Найдя подходящую формулировку для оправдания своей оплошности, мужчина шумно выдохнул, и его плечи, расслабившись, буквально упали вниз. Почувствовав себя намного лучше, он оторвался от надраенных до блеска стёклышек очков, водрузил их на нос и, положив многострадальный кусочек замши на дно очечника, убрал его обратно в карман пиджака.

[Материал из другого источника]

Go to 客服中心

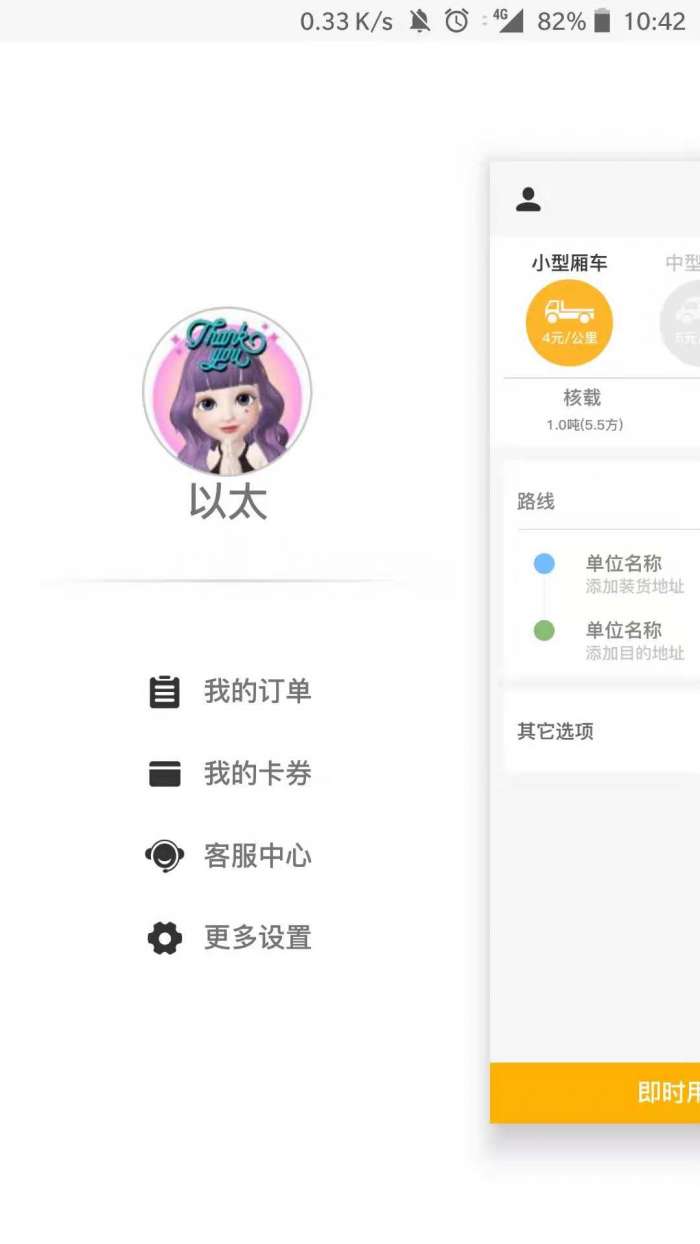(230, 856)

Теперь, когда хотя бы частично ему удалось сгладить возникшую по его вине неловкость, он заулыбался, и его маленькие глазки покрылись тёплой масляной плёночкой.

— Ах вот оно в чём дело! — Семён пристукнул ладошкой по столу. — А я-то думал, вы меня приняли за жулика.

— Да что вы, господь с вами, какой из вас жулик? — разведя руками, мужчина рассмеялся, уже искренне удивляясь тому, что ему пришла в голову мысль заподозрить такого милого молодого человека в мошенничестве. — Что вы, — повторил он, — какой из вас жулик? Помилуйте, с такими-то глазами?